Anything you can help me with would be nice. Thanks
Dan

gian2oo1 01-21-2005 09:21 PM

I'm not sure what's wrong, but did you try compiling the highpoint drivers into the kernel and not as a module?
Maybe the module needs something that hasn't loaded yet in the kernel? Again, I'm not positive, just brainstorming some ideas.
If all else fails, i'd just "echo "mount-a" >>/etc/rc.d/rc.local"

Good luck with it though,

--Gian

PS- I use 2.4.28 in my SATA server (its a ibm 7t card), maybe some expiramental code was added in the
cutting-edge 2.6.x series? Might be wise to check the changelog if your not satisfied w/ the rc.local idea.

dsp444 01-21-2005 09:39 PM

I'm not sure how I would compile the drivers into the kernel - I guess change some Makefiles, but that is a lot of work.
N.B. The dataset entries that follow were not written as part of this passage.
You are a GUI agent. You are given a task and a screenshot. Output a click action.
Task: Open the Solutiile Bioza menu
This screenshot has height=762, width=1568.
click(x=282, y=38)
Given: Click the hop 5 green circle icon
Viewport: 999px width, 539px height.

I got the source code for the drivers from the Highpoint website and followed their instructions for compiling a module.

Acutally, I do have the command in my rc.local script - it works. but I guess I'm a little bit of a perfectionist and I just wonder what is going on with this.

gian2oo1 01-22-2005 07:40 PM

No, your right. I'm thinking the highpoint drivers were included in the kernel itself (I forgot you said you found the drivers from highpoint directly).
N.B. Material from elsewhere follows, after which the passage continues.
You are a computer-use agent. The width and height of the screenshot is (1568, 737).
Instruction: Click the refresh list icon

That pisses me off, that should work just fine.
I did some searching and found--somewhat--similair problems. It seems people reported SATA compadibility in 2.4 better than 2.6 (I know there was a big SATA support update in 2.4.28, but I can't see how it was omitted from the 2.6 series....) Do you *need* 2.6? If not, i'd try out 2.4.28, I'm running it on a mission critical dataserver w/ 1TB of sata hdd space and it is extremely stable. If you find a compadible driver in the 2.4 kernels menuconfig (instead of highpoints), compile that right into the kernel--not as a module and let me know what happens there. Good luck with it and let me know how it turns out.

--Gian

dsp444 01-22-2005 09:16 PM

first off - one thing I forgot to mention - the system drive I'm using is a SATA drive, the highpoint controller is an IDE RAID controller with IDE drives hooked up to it....when you create the RAID array, it still recognizes them as scsi devices. I don't think that changes anything, but I realized I didn't point that out before.
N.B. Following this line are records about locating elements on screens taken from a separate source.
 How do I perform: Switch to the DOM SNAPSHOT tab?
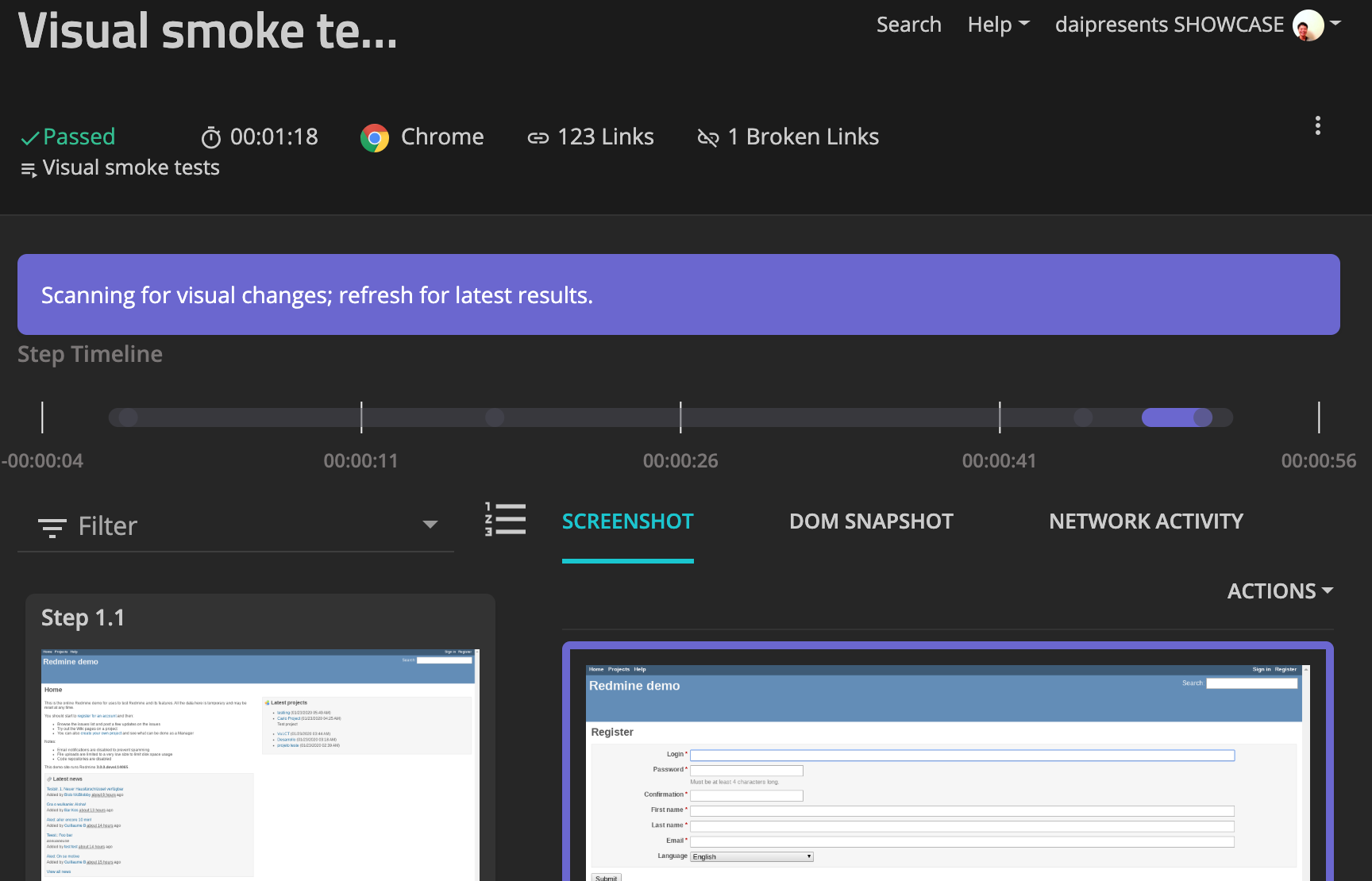point(871,521)
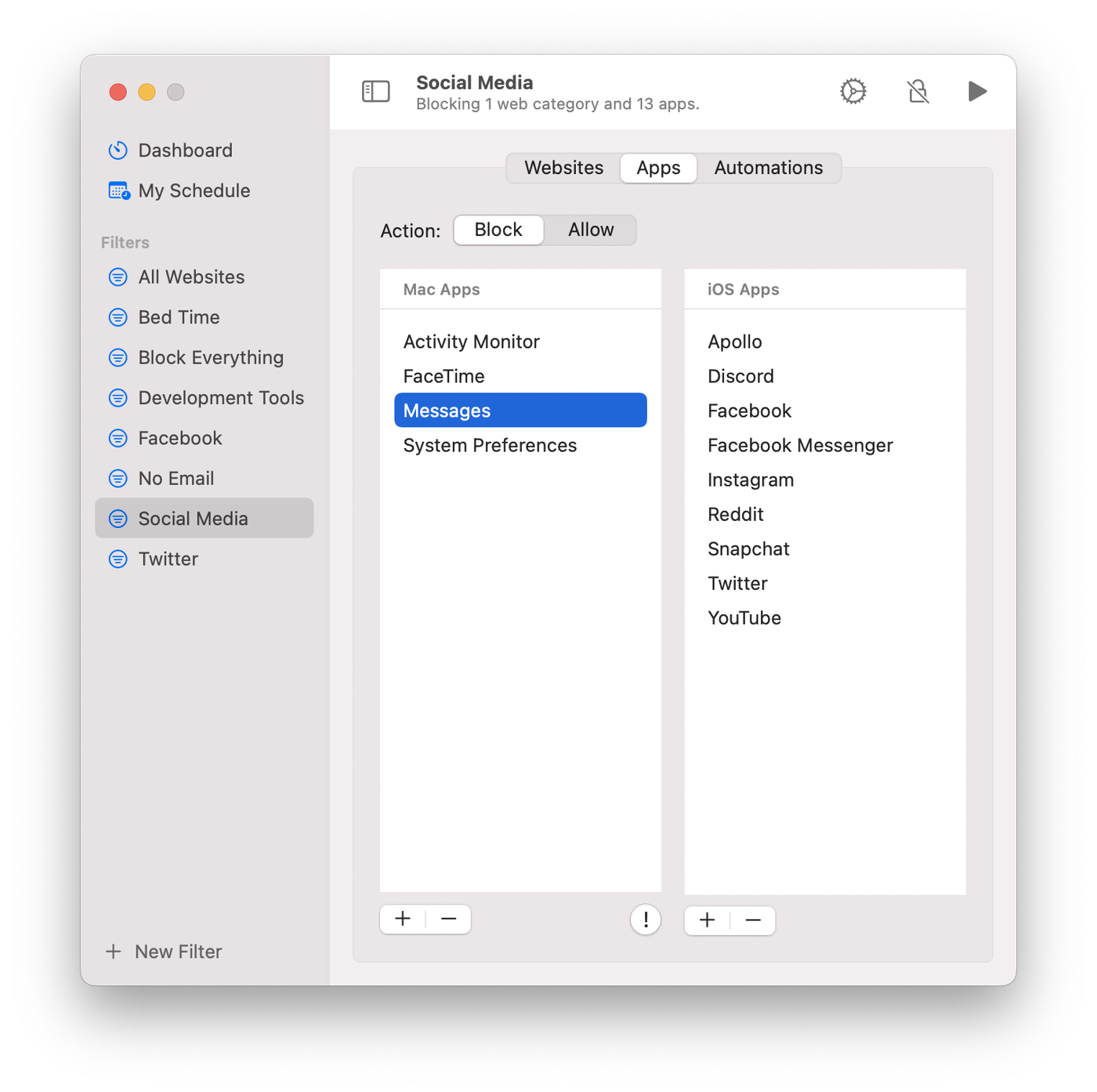This screenshot has width=1097, height=1092.
Task: Start the Social Media filter with play button
Action: tap(976, 92)
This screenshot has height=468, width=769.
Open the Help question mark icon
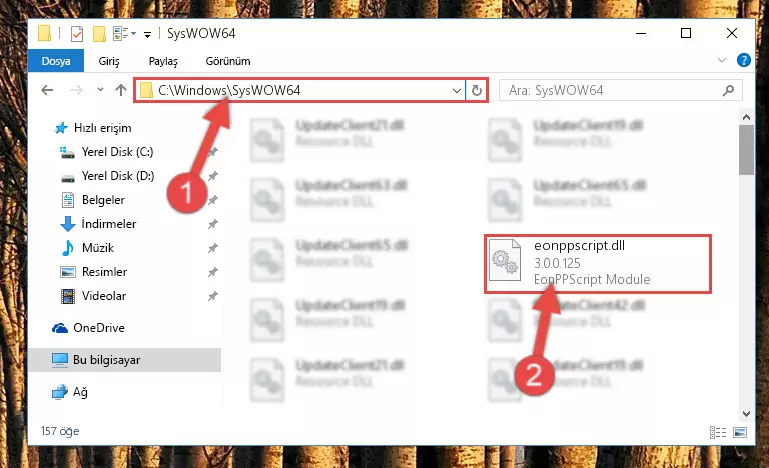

Actually, the sata.i kernel I first installed was kernel version 2.4.28. That almost worked. There is an option in the menuconfig for the highpoint chipset - it was compiled as a module default - I also tried to compile it into the kernel. Problem was, it didn't completely work, I didn't spend much time messing with it because I figured if I upgraded to a newer kerner, it would work. 2.4.28 recognized all the drives, but would not work when I tried to create the RAID arrays in the highpoint Bios. I tried to use md to create the arrays, but something still wasn't working right.

This is the main reason I went up to 2.6.10 - in 2.6.10, there is a menuconfig option (CONFIG_HPT366 maybe?) for highpoint 36x/37x drivers - which I tried to use, but it flat out didn't even recognize the drives with my setup - the module was named hpt366.ko so I think it was really for the highpoint 366 chipset, but not for the 374 chipset I had. I tried both compiling it in and as a module. Thats when I went to the highpoint drivers from their website. They work except for this one small error - which I am just going to have to live with having a mount command in the rc.local.

(PS - if anyone else reads this the highpoint drivers from the highpoint website have some "known" compile errors with the 2.6.10 kernel - the latest kernel you can use is 2.6.9)


I was pissed off for a while too, but by now I have just given up. It works, it seems to be stable so far.....so as long as that holds up, I'll just leave it alone.

gnashley 01-23-2005 12:43 AM

It's possible that the modules need a little extra time to be registered.
You might try 'sleep 3' after the rc.modules line.